-- TASK INSTRUCTIONS --
- A) In the volcano hike text, what does the narrator decide success really was?
- B) What are all of M's spoken lines in the volcano hike text? List each one.
- C) Can you output the passage of the volcano hike text that opens with the words containing "I decided to" and closes with "much as possible."?

-- EXCERPTED TEXT --
========
We turned our backs to it and tried to get our bearings on the map.  The weather had deteriorated, the rain was lashing us and visibility was limited.  We could see that the snowcat tracks turned upward again, a tantalizing trail to the summit that disappeared in the storm cloud.

I stood leaning into the wind, weighing the force I would need to push directly into the gale to progress the final distance to the peak.  I was imagining those final steps, the energy it would take to walk into that wind, uphill and on the soft snow.  I had pretty much convinced myself that I could do it, that I could make it to the summit, when I heard M‘s voice above the sound of the wind.

“The conditions have deteriorated too much.  Going further up would be dangerous.  We are going to turn around here and go back down.”

My first reaction was one of disappointment.  I was just about to argue with him, to tell him that we could do it, that we were so close, that we should continue to go up, when reason took over and I realized that he knew far better than I how to judge our probability of success in this situation.  Success was not necessarily getting to the top.  Success was getting back to the car.  I deferred to his judgment; we shot a couple of quick photos and then turned around and headed back down the trail.

He showed me how to walk in the snow going downhill, digging in with the heels on each step.  We made fairly good progress, which was not surprising considering that we had gravity working in our favor now.

As we hiked, I thought about what we had just accomplished.  Although we hadn’t made it all the way to the top,  I still felt as though we had done something worth acknowledging, so I said, “I wonder if I’m the first trans person to almost hike to the top of this volcano.”  (I work closely with M and had been out to him for about 10 months at that point.)

“I don’t know,” he said.

I gave it some thought.  “No,” I continued, “probably not the first.  There must be trans people here in Iceland who have hiked on this volcano over the years.”

“You think?” he responded.

“Sure.  There must be.  I’ll bet there were even transgender Vikings that came up here!”

That must have conjured up some images for M, because it certainly did for me.  We proceeded in silence for a little while.  Then I concluded, “But maybe I’m the first almost-fifty, American scientist FTM transsexual who’s hiked almost to the top of Snæfells… well, however it’s pronounced.”

He considered that possibility and replied, “Could be.”

I decided to go with that label, figuring that the probability of another 49-year-old American scientist FTM to almost hike to the top of this volcano was pretty slim.

By the time we reached the lower edge of the glacier, I was spent.  My legs felt heavy and lacked energy.  I realized that if we had made a push to the summit into that wind, I would have been in big trouble making my legs work properly on the way down.  Even as it was, descending had been difficult, and there were times that I had fallen, floundering in the snow behind M, but he didn’t hear me over the sound of the wind.

I knew I didn’t have the energy to traverse the series of ridges that we had crossed on the way up.  I let M know that we would have to go back by a different route so I could stay on the shallow, snow-covered areas and avoid the rocky debris piles of the moraine as much as possible.

M hiking down.
========
-- ROWS --
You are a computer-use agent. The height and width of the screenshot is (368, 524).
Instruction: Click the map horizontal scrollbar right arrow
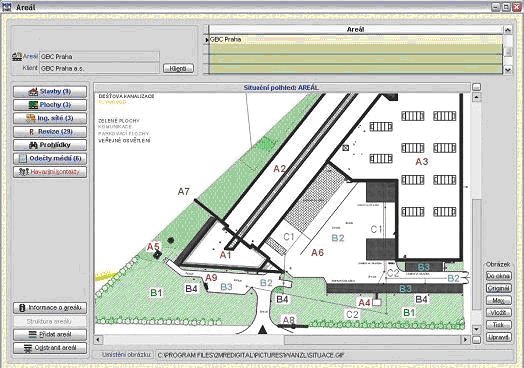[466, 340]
========
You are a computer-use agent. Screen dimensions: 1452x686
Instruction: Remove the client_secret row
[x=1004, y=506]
========
-- EXPECTED ANSWERS --
- A) Success was getting back to the car.

- B)
1. "The conditions have deteriorated too much. Going further up would be dangerous. We are going to turn around here and go back down."
2. "I don't know."
3. "You think?"
4. "Could be."

- C)
I decided to go with that label, figuring that the probability of another 49-year-old American scientist FTM to almost hike to the top of this volcano was pretty slim.

By the time we reached the lower edge of the glacier, I was spent.  My legs felt heavy and lacked energy.  I realized that if we had made a push to the summit into that wind, I would have been in big trouble making my legs work properly on the way down.  Even as it was, descending had been difficult, and there were times that I had fallen, floundering in the snow behind M, but he didn’t hear me over the sound of the wind.

I knew I didn’t have the energy to traverse the series of ridges that we had crossed on the way up.  I let M know that we would have to go back by a different route so I could stay on the shallow, snow-covered areas and avoid the rocky debris piles of the moraine as much as possible.